(Saved entries)
........

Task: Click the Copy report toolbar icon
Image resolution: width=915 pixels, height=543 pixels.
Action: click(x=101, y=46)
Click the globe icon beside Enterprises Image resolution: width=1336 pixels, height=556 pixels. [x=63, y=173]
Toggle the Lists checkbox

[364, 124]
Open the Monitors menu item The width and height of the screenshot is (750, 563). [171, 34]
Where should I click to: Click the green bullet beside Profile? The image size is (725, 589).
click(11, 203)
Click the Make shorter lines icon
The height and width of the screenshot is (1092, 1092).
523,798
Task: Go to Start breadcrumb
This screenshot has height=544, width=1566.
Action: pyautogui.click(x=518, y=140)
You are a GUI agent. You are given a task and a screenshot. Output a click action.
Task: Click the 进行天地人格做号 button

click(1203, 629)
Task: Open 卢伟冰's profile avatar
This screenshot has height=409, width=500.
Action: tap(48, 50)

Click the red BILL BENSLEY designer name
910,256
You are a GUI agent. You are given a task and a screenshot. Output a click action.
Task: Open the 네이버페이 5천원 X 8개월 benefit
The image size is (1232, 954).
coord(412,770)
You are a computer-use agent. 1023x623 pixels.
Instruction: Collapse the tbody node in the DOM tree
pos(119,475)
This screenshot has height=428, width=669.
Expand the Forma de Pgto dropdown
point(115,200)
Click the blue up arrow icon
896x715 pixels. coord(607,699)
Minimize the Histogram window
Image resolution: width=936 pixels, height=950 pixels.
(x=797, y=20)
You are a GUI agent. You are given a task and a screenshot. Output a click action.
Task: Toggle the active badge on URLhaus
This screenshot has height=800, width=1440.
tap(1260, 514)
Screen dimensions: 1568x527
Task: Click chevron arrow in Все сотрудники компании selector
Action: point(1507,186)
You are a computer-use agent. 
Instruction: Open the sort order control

........

→ **THE PROBLEM**
Whatever lies between the line containing "This screenshot has height=428, width=669." and the final line above, both included, must be returned exactly.

→ **SOLUTION BELOW**
This screenshot has height=428, width=669.
Expand the Forma de Pgto dropdown
point(115,200)
Click the blue up arrow icon
896x715 pixels. coord(607,699)
Minimize the Histogram window
Image resolution: width=936 pixels, height=950 pixels.
(x=797, y=20)
You are a GUI agent. You are given a task and a screenshot. Output a click action.
Task: Toggle the active badge on URLhaus
This screenshot has height=800, width=1440.
tap(1260, 514)
Screen dimensions: 1568x527
Task: Click chevron arrow in Все сотрудники компании selector
Action: point(1507,186)
You are a computer-use agent. 
Instruction: Open the sort order control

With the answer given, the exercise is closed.